Passage:
Choosing the right continuo instrument for the job is something that I have spent a large amount of time thinking about and a revelation about a (relatively) new theorbo has prompted me to write down some of my thoughts and observations about this very subject.
The first lute I owned was a 13 course ‘baroque’ lute in d minor tuning. As it was the only instrument I had in the beginning, I learnt to play both solo repertoire and continuo on this lute. After a few years, I bought a small English theorbo (a meagre 78cm) that I used in Italian tuning (that is to say in A with the top 2 courses at the lower octave). A few years later I upgraded to a more realistic (or historical, depending on your degree of fanaticism) Italianate theorbo with a string length of 88cm. That was better, but on occasions, if found this instrument couldn’t really make the kind of sound I wanted, especially for 18th century repertoire.
I wanted something with a brighter tone, something with more bite than the standard theorbo. I decided what I needed was an archlute. I got one, great. Problem solved..?
When I studied in London, I often read that the archlute gradually replaced the theorbo in the 18th century as the tessitura of the bass lines went progressively higher. It’s a nice idea, but it’s not exactly true…
If we look historically at where and when the archlute was really popular, we must look to Rome. In Rome we have tons of mentions of the archlute (as well as loads of obbligato parts – way more than we find elsewhere) in the 2nd half of the 17th and the first half 18th century, give or take a few decades. Corelli, Stradella, Colista, Lonati and many more all wrote obbligato parts for the archlute, as did Händel whilst in Rome. So why was the archlute so darn popular in just Rome of all places?!
It seems as though pitch is the answer. We know now that the ‘standard’ pitch in Rome at this period was low – really low. Somewhere between A = 360 and A=392.
Most of the surviving Roman archlutes have really big bodies and long string lengths (somewhere between 72 – 77cm). The vast majority of the instruments people play on today have much shorter string-lengths and smaller body sizes – with good reason: with a top string (especially in gut), there is a physical limit to how the top string on a lute can be tuned before it breaks.
At this relatively low pitch, in order to produce any kind of decent sound on the theorbo, you need a pretty massive instrument (sure enough some of the largest surviving theorbos are indeed from Rome). Where the theorbo has many disadvantages at this lower pitch, (very long string lengths, a less bright tone, etc) the archlute on the other hand gains hugely by having a longer string length and a larger body that still remains relatively easy to play.
The result will be a really big lute with a big sound and plenty of bite – especially if you play with nails, which seems to have been the norm in Italy at this time (see my earlier post about this). The problem is that an archlute at this pitch is pretty useless nowadays, with our modern pitch standard of A = 415. Unless you want an archlute in F .Try playing a Händel opera on that, go on I dare you…!

What you will do:
a - In the archlute piece, what range is given for the standard pitch in Rome during this period?
b - Resume the archlute piece from the end of its last sentence.
The records come from a different source than the archlute piece.

Recorded data:
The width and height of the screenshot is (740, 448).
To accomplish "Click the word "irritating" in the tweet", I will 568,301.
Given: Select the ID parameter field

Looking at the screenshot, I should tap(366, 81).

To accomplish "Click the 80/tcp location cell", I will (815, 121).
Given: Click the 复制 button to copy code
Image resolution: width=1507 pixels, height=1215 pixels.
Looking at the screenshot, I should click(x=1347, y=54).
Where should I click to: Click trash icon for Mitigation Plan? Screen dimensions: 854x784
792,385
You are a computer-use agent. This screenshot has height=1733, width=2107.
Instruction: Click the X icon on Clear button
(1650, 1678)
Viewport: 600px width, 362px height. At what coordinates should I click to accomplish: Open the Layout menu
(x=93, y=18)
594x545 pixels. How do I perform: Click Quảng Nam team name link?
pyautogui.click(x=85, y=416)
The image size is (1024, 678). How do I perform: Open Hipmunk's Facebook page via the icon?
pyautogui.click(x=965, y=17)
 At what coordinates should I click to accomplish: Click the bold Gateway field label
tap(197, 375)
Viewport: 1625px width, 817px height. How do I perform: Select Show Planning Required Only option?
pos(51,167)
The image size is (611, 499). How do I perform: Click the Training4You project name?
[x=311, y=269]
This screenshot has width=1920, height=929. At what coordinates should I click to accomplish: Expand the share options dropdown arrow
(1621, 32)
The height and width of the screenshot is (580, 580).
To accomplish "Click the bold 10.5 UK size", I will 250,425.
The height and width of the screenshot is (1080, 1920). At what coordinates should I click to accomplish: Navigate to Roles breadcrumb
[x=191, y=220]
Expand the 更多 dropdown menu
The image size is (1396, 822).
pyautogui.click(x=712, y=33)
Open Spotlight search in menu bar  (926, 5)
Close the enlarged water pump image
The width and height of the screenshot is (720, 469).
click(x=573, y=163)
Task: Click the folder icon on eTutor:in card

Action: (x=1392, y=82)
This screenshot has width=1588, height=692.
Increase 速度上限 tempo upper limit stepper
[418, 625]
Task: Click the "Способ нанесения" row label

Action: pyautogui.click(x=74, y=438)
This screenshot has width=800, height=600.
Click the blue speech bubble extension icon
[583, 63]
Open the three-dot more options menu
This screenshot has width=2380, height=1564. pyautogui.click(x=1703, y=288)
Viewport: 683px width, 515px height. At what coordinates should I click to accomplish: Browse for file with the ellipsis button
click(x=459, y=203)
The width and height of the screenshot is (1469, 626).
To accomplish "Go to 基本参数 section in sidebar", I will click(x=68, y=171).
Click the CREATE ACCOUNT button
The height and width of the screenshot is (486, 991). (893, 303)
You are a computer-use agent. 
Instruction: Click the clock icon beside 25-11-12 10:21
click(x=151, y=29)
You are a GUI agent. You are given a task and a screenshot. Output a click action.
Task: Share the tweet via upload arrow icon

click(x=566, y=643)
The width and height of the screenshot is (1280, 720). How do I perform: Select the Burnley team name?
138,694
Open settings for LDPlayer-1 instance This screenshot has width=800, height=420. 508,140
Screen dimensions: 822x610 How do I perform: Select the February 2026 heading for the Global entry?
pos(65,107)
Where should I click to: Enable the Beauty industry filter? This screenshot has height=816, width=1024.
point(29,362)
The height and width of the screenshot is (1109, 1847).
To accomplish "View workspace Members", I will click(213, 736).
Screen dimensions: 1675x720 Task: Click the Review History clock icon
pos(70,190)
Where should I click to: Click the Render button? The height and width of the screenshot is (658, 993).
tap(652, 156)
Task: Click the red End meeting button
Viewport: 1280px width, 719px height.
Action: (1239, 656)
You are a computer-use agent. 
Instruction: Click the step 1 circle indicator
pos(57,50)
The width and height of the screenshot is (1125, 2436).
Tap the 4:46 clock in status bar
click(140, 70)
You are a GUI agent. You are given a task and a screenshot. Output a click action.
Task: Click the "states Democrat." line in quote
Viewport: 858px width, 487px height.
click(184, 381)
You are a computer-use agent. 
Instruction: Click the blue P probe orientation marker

Task answers:
a - Somewhere between A = 360 and A = 392.

b -
The archlute I commissioned (from the very gifted Ivo Magherini) was a copy of a big Roman instrument made by D. Tecchler in 1725. Ivo and I talked a lot about trying to retain the original body size, but then, like the majority of modern copies of archlutes, we decided that it would be better to scale the whole thing down a bit. We ended up with a stopped-string length of 68cm (that worked just about ok at A = 415) and a body around the size of a French small theorbo in D. It was a great lute and certainly packed a punch.
Although the copy was a great one, I think that with scaling down both the body size and string length, we lost just a bit too much oomph. In fact, being perfectly honest, although the brightness of a good archlute is almost always a very pleasing sound, I’ve never really heard or played one that had enough depth or quantity of sound to compete with a theorbo.
The ‘d minor theorbo’
It was around this time that I started considering a theorbo in d minor tuning. I spoke with Ivo about potential models and we decided to take it to the max and make a copy of the beautiful and rather massive 18th century theorbo by Schelle, currently hidden away from mortals in the basement of the museum in Nüremberg.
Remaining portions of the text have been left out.